> _Consignes_
[a] Que répondre aux questions suivantes d'après le texte sur Blub à Venise ?
(i) Quel est le titre de la série de Blub, et comment est-il traduit ?
(ii) Combien de graphs l'artiste a-t-il répartis dans la ville ?
(iii) Quel format Blub choisit-il pour ses œuvres ?
[b] Pouvez-vous condenser en liste à puces le paragraphe du texte sur Blub à Venise qui commence par « Outre le masque et la couleur bleue », sans perdre ses faits principaux ?

> _Texte fourni_
━━━━━━━━━━━━━━━━
Blub : Venise en apnée
Quelle chasse au trésor de partir à la recherche des graphs de Blub à Venise ! La série « L’arte sa nuotare » (l’art sait nager), a pour particularité de faire porter un masque de plongée aux personnages les plus illustres du patrimoine culturel occidental. Le street-art, ou plutôt rio-art à Venise, est aquatique. A la fois amusants à découvrir et tristement ironiques, les portraits présagent-ils d’un avenir enthousiaste pour la création artistique ?
C’est bien la première fois que l’art florentin s’épanouit à Venise. La série street-art « L’arte sa nuotare », réalisée par l’artiste florentin Blub, n’aurait pu trouver de meilleur support que l’environnement aquatique des rues de Venise. L’artiste a réparti une trentaine de graphs dans la ville, dont la découverte au détour d’un campiello invite naturellement au sourire. Ses œuvres figent dans la pierre les plus grandes icônes du patrimoine culturel occidental, affublées d’un masque de plongée ; de la Joconde à Van Gogh en passant par Vivaldi, Dali et Vermeer.
Outre le masque et la couleur bleue, la signature de Blub s’identifie par le choix du format : un rectangle, réinvestissant souvent un tableau de raccordement électrique. Beaucoup de graphs ont été arrachés depuis leur création en 2019 ; destruction relevant davantage d’un certain puritanisme de la forme que d’une réelle volonté de préserver la cité. Avons-nous oublié qu’historiquement, avant l’arrivée de Napoléon, les rues de Venise étaient peintes et décorées de fresques ?
━━━━━━━━━━━━━━━━
> _Données enregistrées_
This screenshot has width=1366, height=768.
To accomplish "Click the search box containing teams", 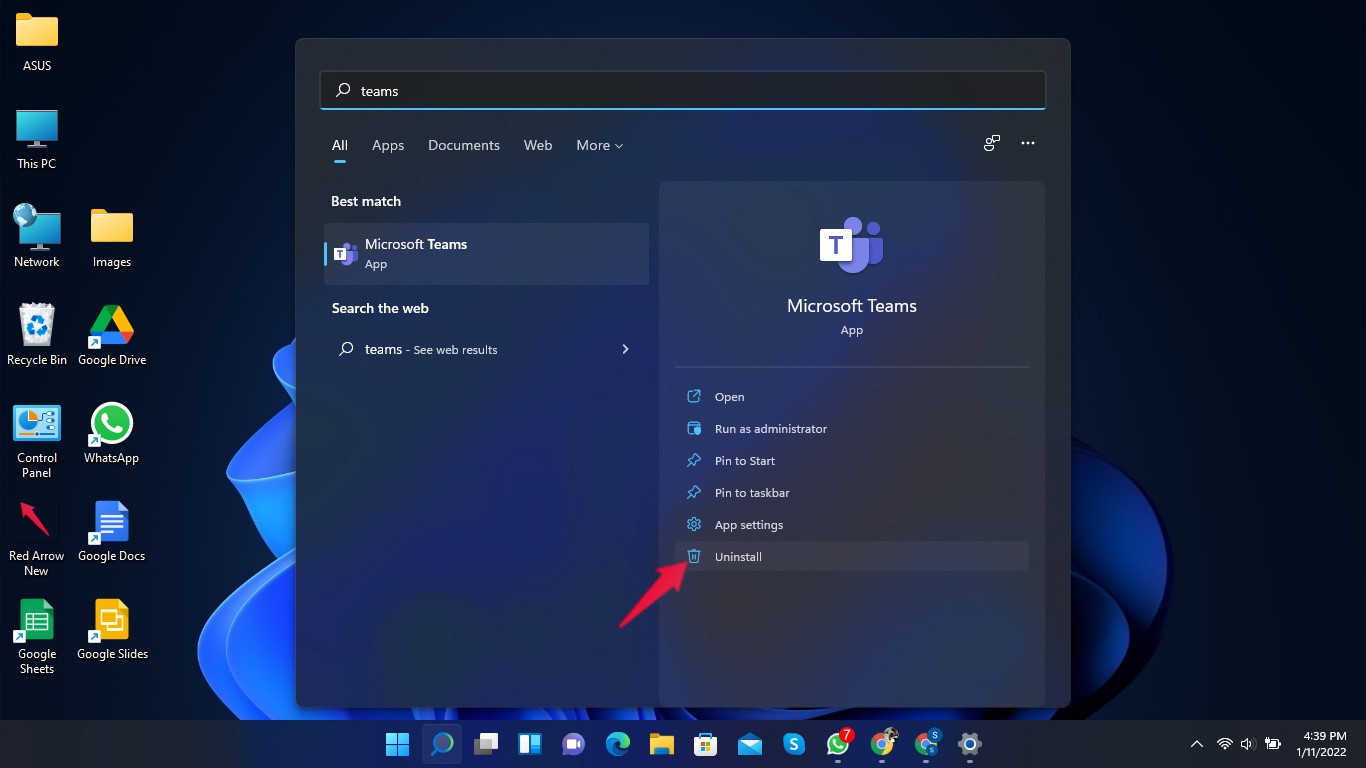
━━━━━━━━━━━━━━━━
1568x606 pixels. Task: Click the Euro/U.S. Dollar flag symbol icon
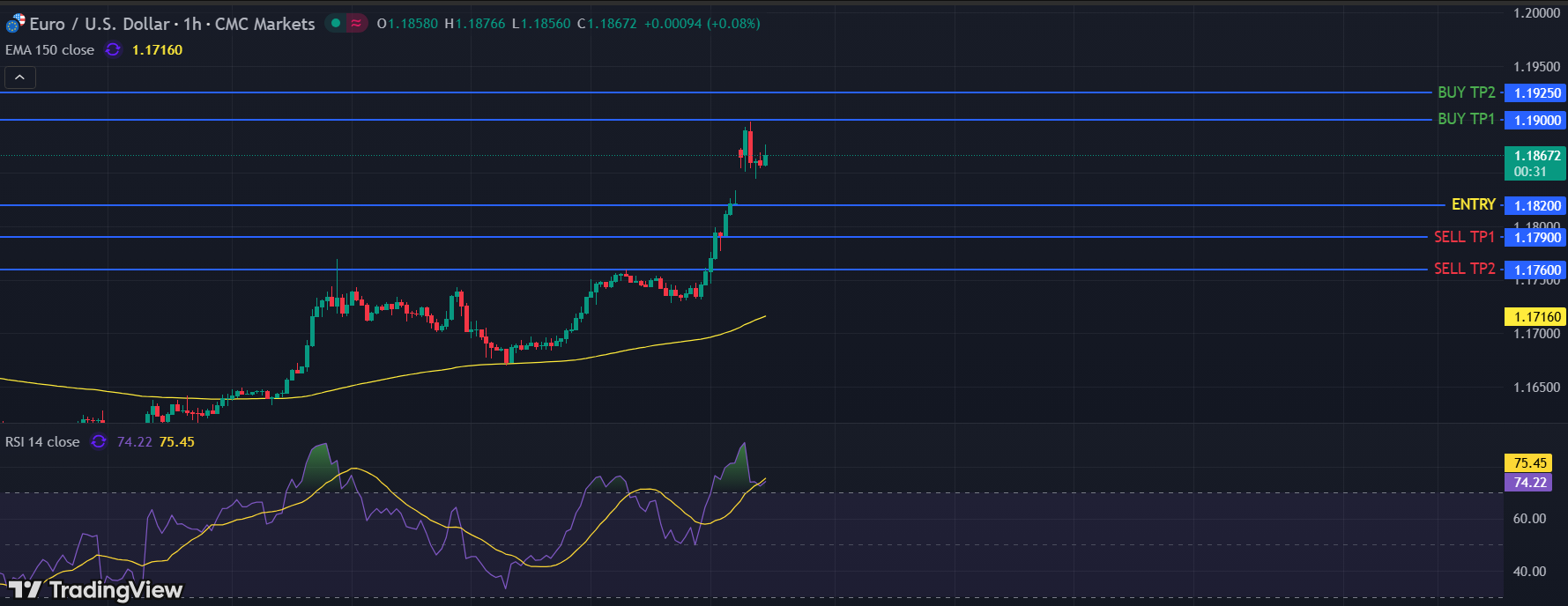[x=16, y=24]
━━━━━━━━━━━━━━━━
> _Corrigé_
[a]
(i) « L’arte sa nuotare », traduit par « l’art sait nager ».
(ii) Une trentaine.
(iii) Un rectangle, qui réinvestit souvent un tableau de raccordement électrique.

[b]
- La signature de Blub se reconnaît au masque, à la couleur bleue et au format rectangulaire, qui réinvestit souvent un tableau de raccordement électrique.
- Beaucoup de graphs ont été arrachés depuis leur création en 2019.
- Cette destruction relève davantage d’un certain puritanisme de la forme que d’une réelle volonté de préserver la cité.
- Avant l’arrivée de Napoléon, les rues de Venise étaient peintes et décorées de fresques.